Earlier that season, Alydeed had won the Derby Trial and finished second in the Preakness prior to waltzing through Woodbine's Marine and Plate Trial, both at odds of 1-20.

So it was certainly no surprise that Alydeed virtually was being conceded victory in the Prince of Wales, where he again went off at the minimum 1-20.

Roger Attfield, who trained Alydeed for the Kinghaven Farm of David Willmot and his father, the late Bud Willmot, admits that he considered success in the Prince of Wales to be a foregone conclusion up until the night before the race.

"I was staying in Niagara-on-the-Lake, with my parents, and I lay awake all night, listening to the rain teeming down," Attfield said.

"The thing with him is he couldn't stand up if you spat on the ground. He wouldn't even train on an off track. I never wanted to run him on one."

Attfield and the Willmots agonized over the situation, and even considered scratching Alydeed. In the end, however, there was no escaping the fact that the Prince of Wales was the second leg of the Canadian Triple Crown and there was little choice but to run despite the muddy going.

"I thought he was superior enough to overcome it anyway," Attfield said. "So, I took the chance. At the eighth pole, I knew it was wrong."

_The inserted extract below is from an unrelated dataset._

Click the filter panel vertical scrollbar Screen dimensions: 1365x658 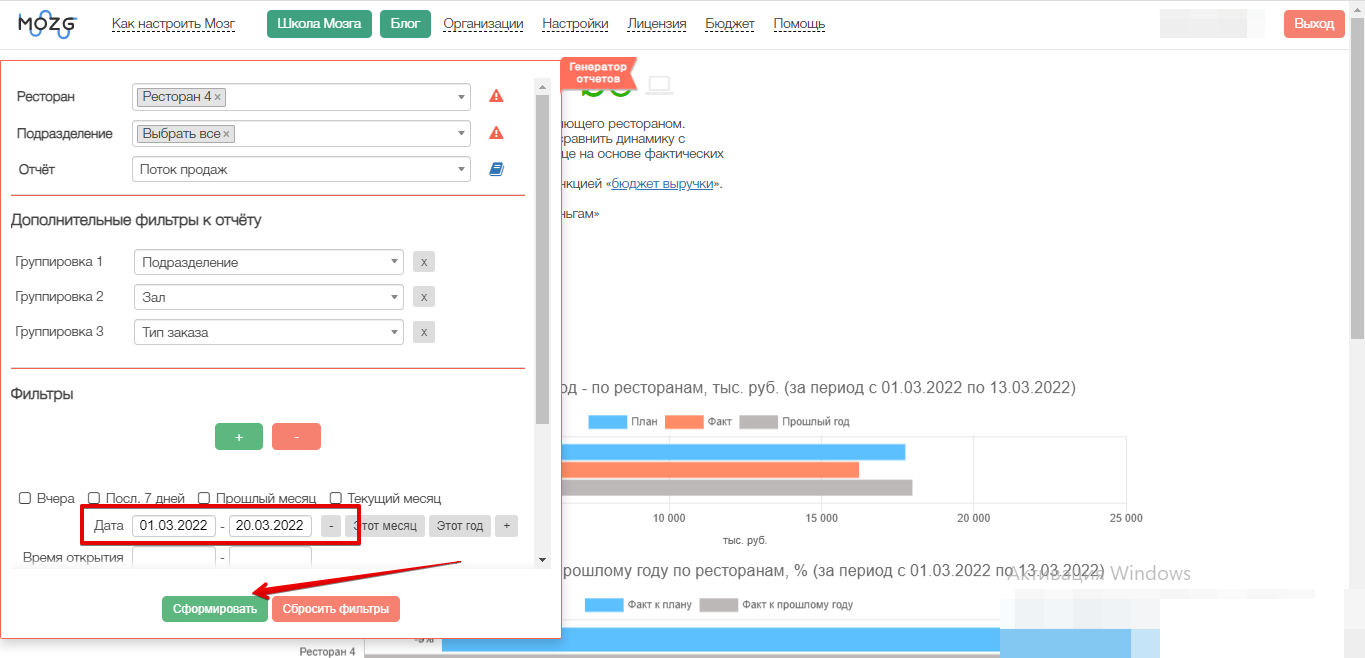coord(542,260)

It was at that point Alydeed was engaged by Benburb, who went on to win by a half-length at 24-1. Benburb had finished third, beaten 12 1/4 lengths in the Plate, and was proven on an off track.

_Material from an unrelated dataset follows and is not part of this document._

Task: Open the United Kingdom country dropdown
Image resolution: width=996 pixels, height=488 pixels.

"That's one advantage, when you have a horse who can handle any type of going," Attfield said.

Phil England, who trained Benburb during his days as private conditioner for Knob Hill Stable, remembers going to Fort Erie without much hope of knocking off the favorite.

"He'd had a splint problem going into the Plate," England said. "I thought he had a good shot of being second [in the Wales]."

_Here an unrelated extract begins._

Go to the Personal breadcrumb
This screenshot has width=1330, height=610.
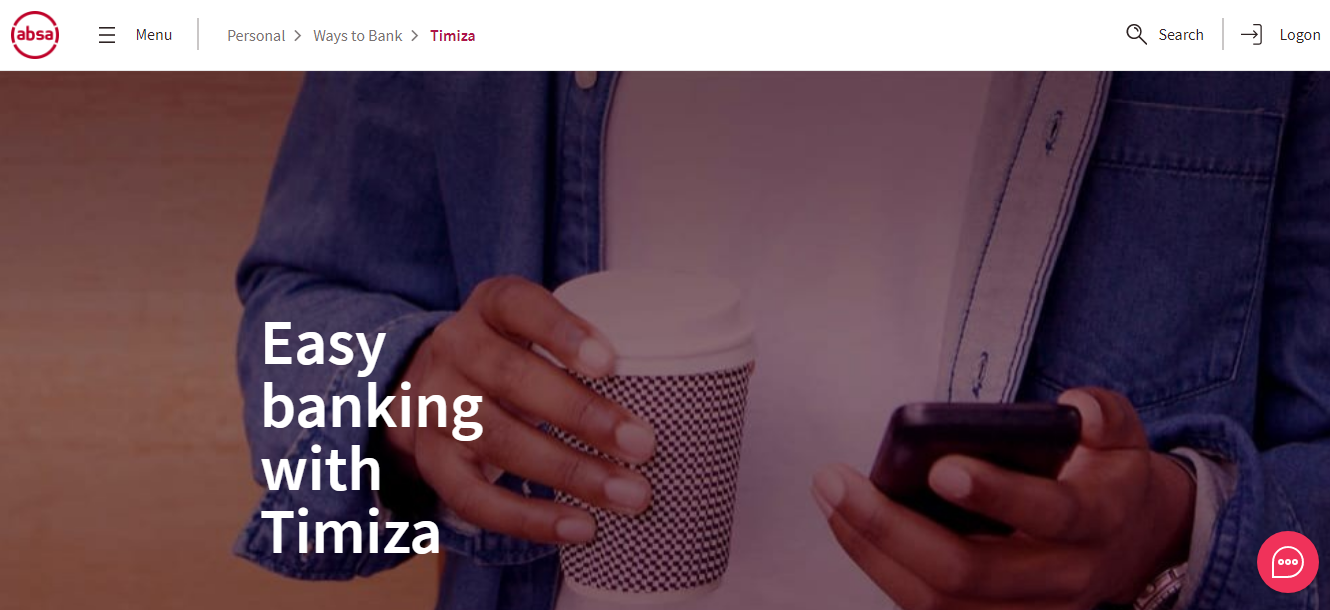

England also points out that Benburb definitely was not merely a mudlark or a one-hit wonder, as he later trounced Alydeed on a fast track in that fall's Molson Export Million at Woodbine and was voted Canada's Horse of the Year and champion 3-year-old.

Trainer Mike Keogh, who spent more than seven years as Attfield's assistant, was taking care of the stable's business at Woodbine when Alydeed lost here.

Now, as the conditioner of Wando, Keogh isn't certain how an off track would affect his chances.

Wando has never raced on off going, at least officially, although Keogh questions the "fast" designation for last year's Breeders' Cup Juvenile at Arlington Park.

That race also was the lone dull effort of Wando's career, as he finished a distant 12th in the field of 13. But, the result was mainly a function of his 12 post, which was an insurmountable obstacle at the 1 1/8-mile layout.

There is the possibility of rain in the Fort Erie forecast, and Keogh would just as soon not see Wando facing the unknown here Sunday.

The known, after all, can be daunting enough, as Keogh discovered during his last Prince of Wales venture in 1999.

Woodcarver had come to Fort Erie that year off a five-length victory as the 7-2 second choice in the Queen's Plate. The runner-up there was the filly Gandria, at 67-1.

"He was so impressive in the Plate that I fully expected him to win," said Keogh.

But Woodcarver finished second to Gandria as the 3-5 choice.

"This track's a little funny; they can kind of reel you in a little bit down the lane sometimes," he said. "I knew Gandria was the one to beat, and she turned out to be a nice filly."

Gandria, like Benburb, went on to be voted to be champion of her division that year.